Autotuning

Different problem sizes benefit from different tile configurations. meTile’s autotuner benchmarks a set of configurations and caches the fastest one per problem shape.

Basic Usage

import metile
from kernels.gemm import matmul

autotuned_matmul = metile.autotune(
    configs=[
        metile.Config(BLOCK_M=64,  BLOCK_N=64,  BLOCK_K=32,  WM=2, WN=2),
        metile.Config(BLOCK_M=128, BLOCK_N=128, BLOCK_K=64,  WM=4, WN=4),
        metile.Config(BLOCK_M=128, BLOCK_N=128, BLOCK_K=128, WM=4, WN=4),
    ],
    key=["M", "N", "K"],
)(matmul)
configs

A list of metile.Config objects. Each config is a set of constexpr values to try.

key

The argument names that determine when to re-tune. When any key value changes, the autotuner re-benchmarks all configs.

Launching

The grid must be a callable that computes the grid shape from the config:

grid = lambda cfg, M=M, N=N: (
    metile.cdiv(M, cfg["BLOCK_M"]),
    metile.cdiv(N, cfg["BLOCK_N"]),
)

autotuned_matmul[grid](A, B, C, M, N, K)

On the first call with new key values, the autotuner:

  1. Benchmarks every config (warmup + timed iterations)

  2. Selects the fastest one

  3. Caches the result keyed by (kernel_name, key_values)

  4. Dispatches with the winning config

Subsequent calls with the same key values use the cached winner with zero overhead.

First call (M=1024, N=1024, K=1024):
+--------------------------------------------------+
|  Config(BM=64,  BN=64,  BK=32):   1.26ms         |
|  Config(BM=128, BN=128, BK=64):   0.62ms  <--    |  winner cached
|  Config(BM=128, BN=128, BK=128):  0.91ms         |
+--------------------------------------------------+

Subsequent calls (same M, N, K):
+--------------------------------------------------+
|  cached -> Config(BM=128, BN=128, BK=64)         |  no re-tuning
+--------------------------------------------------+

Config Object

cfg = metile.Config(
    BLOCK_M=128,
    BLOCK_N=128,
    BLOCK_K=64,
    WM=4,
    WN=4,
    K_UNROLL=1,
)

Any keyword arguments become constexprs passed to the kernel.

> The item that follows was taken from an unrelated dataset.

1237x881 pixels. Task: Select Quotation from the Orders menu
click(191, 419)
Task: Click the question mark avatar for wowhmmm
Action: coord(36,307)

Parameters not in the kernel’s signature are stored in func.constexprs and available to the compiler (e.g., WM, WN control the tensor_ops simdgroup layout).

Verbose Output

With verbose=True (the default), the autotuner prints results:

autotune matmul [M=1024, N=1024, K=1024]: Config(BLOCK_M=128, BLOCK_N=128, BLOCK_K=64, ...)
  Config(BLOCK_M=64, BLOCK_N=64, BLOCK_K=32, ...): 1.26ms
  Config(BLOCK_M=128, BLOCK_N=128, BLOCK_K=64, ...): 0.62ms <--
  Config(BLOCK_M=128, BLOCK_N=128, BLOCK_K=128, ...): 0.91ms

The <-- marks the selected winner.

If a config fails (e.g., exceeds threadgroup memory limits), the error reason is shown:

Config(...): FAILED (LoweringError: GEMM requires 49152 bytes threadgroup memory ...)

Tuning Parameters

metile.autotune(
    configs=[...],
    key=["M", "N", "K"],
    warmup=5,      # warmup iterations per config (default: 5)
    rep=20,         # timed iterations per config (default: 20)
    verbose=True,   # print results (default: True)
)

Prepared Dispatch

For latency-sensitive inference, use .prepare() to autotune once and get a fast dispatcher that skips all Python overhead on subsequent calls:

dispatch = autotuned_matmul[grid].prepare(A, B, C, M, N, K)

# hot path with minimal python overhead
for _ in range(1000):
    dispatch()